_What to work on_
Rename "dropdown" to "menu" in everything from the line containing "You are a computer-use agent." down to the line containing "pyautogui.click(x=428, y=215)". Give back only those lines, with nothing else changed.

_Extracted records_
>> start
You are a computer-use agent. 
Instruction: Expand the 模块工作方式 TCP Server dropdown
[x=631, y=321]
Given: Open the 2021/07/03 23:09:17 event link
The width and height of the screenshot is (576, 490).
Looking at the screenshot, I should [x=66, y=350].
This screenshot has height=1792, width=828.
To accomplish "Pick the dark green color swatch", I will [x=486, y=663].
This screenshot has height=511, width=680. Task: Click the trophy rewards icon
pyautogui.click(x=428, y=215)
>> end
>> start
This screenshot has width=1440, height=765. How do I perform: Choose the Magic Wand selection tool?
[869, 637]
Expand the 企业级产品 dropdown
>> end
_Solution to this problem_
You are a computer-use agent. 
Instruction: Expand the 模块工作方式 TCP Server menu
[x=631, y=321]
Given: Open the 2021/07/03 23:09:17 event link
The width and height of the screenshot is (576, 490).
Looking at the screenshot, I should [x=66, y=350].
This screenshot has height=1792, width=828.
To accomplish "Pick the dark green color swatch", I will [x=486, y=663].
This screenshot has height=511, width=680. Task: Click the trophy rewards icon
pyautogui.click(x=428, y=215)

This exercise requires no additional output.